LESETEXT:
☆ ☆ ☆ ☆ ☆ ☆ ☆

1. Immer noch herrschen Krieg und Gewalt, aber …
In den vergangenen zweitausend Jahren ging die Gewalt weltweit stark zurück. Es gab immer weniger Kriege, Mord und Totschlag, Sklaverei und auf der anderen Seite immer mehr Frieden, Wohlstand, Demokratie, Empathie und Gerechtigkeit. Die schlimmsten Epochen der Gewalt gegen Frauen, Kinder und Tiere liegen hinter euch. In den letzten zweihundert Jahren erlebte die Welt eine Revolution der Rechte: Kinderrechte, Frauenrechte, Rechte für die gleichgeschlechtliche Liebe, Arbeiterrechte, Bürgerrechte, Tierrechte. Das ist ein unübersehbarer Schritt zu mehr Frieden. Und wo Frieden, Freiheit, Gewaltlosigkeit und Gerechtigkeit wachsen, da wirkt Gott.
Meine Bergpredigt, aber auch die Lehren von Buddha, Immanuel Kant, Mahatma Gandhi, Martin Luther King und Albert Schweitzer, kurzum: die Kräfte der Aufklärung und Zivilisation waren also nicht umsonst. Sie sind meine glaubwürdigsten Kronzeugen.
2. Die Gefährtin Maria Magdalena und das Patriarchat
Meine Gefährtin Maria Magdalena war eine starke, selbstbewusste, gebildete, heute würdet ihr sagen: eine emanzipierte Frau. Sie kam am Ostermorgen als Weinende, als Trauernde, als Verzweifelte an mein Grab, aber es war diese Frau, die den entscheidenden Satz des ganzen Christentums an die Welt sagte: „Er lebt.“Sie hatte – im Gegensatz zu den Männern um mich herum – verstanden, dass ich den Tod und die Gewalt besiegt hatte. In der größten Traurigkeit gibt es noch Hoffnung, dass der Tod nicht das letzte Wort hat, sondern die Liebe. Dass Liebe größer ist als alle Religionen, ist eine Botschaft der Frauen.

☆ ☆ ☆ ☆ ☆ ☆ ☆

DATENAUSZUG:
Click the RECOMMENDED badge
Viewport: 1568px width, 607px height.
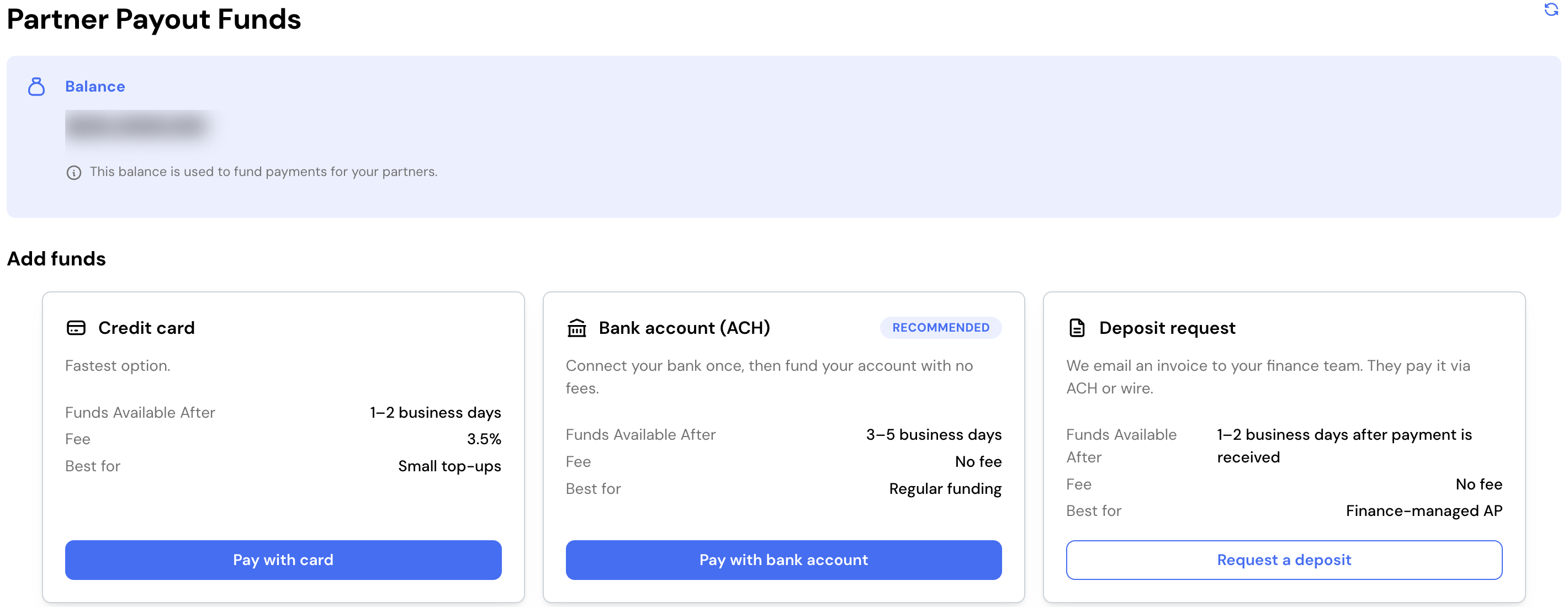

☆ ☆ ☆ ☆ ☆ ☆ ☆

ARBEITSAUFTRAG: Schreibe den Lesetext über Gewalt, Frieden und Maria Magdalena im Anschluss an seinen letzten Satz weiter.

ERGEBNIS:
Ich träumte und predigte die Abkehr von einem patriarchalischen Herrschaftssystem – sowohl im persönlichen Umfeld wie auch in der Politik – hin zu eher weiblich ganzheitlich geprägten Ordnungsvorstellungen. Das kann man auch eine eher weiblich geprägte Ethik nennen. Zu meiner Zeit wurden weder Frauen noch Kinder von Männern als vollwertige Menschen angesehen. Denke an meine Geschichte mit der Ehebrecherin: Die Männer wollten, dass ich sie verurteile. Ich aber sagte ihnen: „Wer von euch ohne Fehler ist, der werfe den ersten Stein.“Die Herren senkten den Kopf und gingen betreten davon. Zu der Frau sagte ich: „Gehe und sündige nicht mehr.“Ich habe nie jemanden verurteilt.
3. Über Papst Franziskus, der Klartext spricht
Franziskus spricht Klartext, wie ich es in der Bergpredigt vorgeschlagen habe: „Deine Rede sei ja, ja oder nein, nein. Alles andere ist vom Teufel.“Flüchtlinge und Häftlinge, die Armen und die Abgehängten sind Franziskus wichtiger als die Etablierten. Wenn Franziskus fordert, dass Homosexuelle oder Flüchtlinge nicht ausgegrenzt werden dürfen, oder wenn er Gefangene in Gefängnissen oder Flüchtlinge in Lagern besucht, dann spricht er damit in meinem Sinne. Der Mann gefällt mir: Er wäscht an Ostern den Armen die Füße und an Weihnachten den Kirchenfürsten den Kopf. (Jesus lacht) Die real existierenden Kirchen aber kreuzigen mich seit zweitausend Jahren immer wieder aufs Neue. Meine Bergpredigt, wenn man so will meine Magna Charta für eine bessere Welt, wurde zu einem Heimatroman verniedlicht. Theologen und Kirchenbeamte haben mich zum politischen Einfaltspinsel gemacht.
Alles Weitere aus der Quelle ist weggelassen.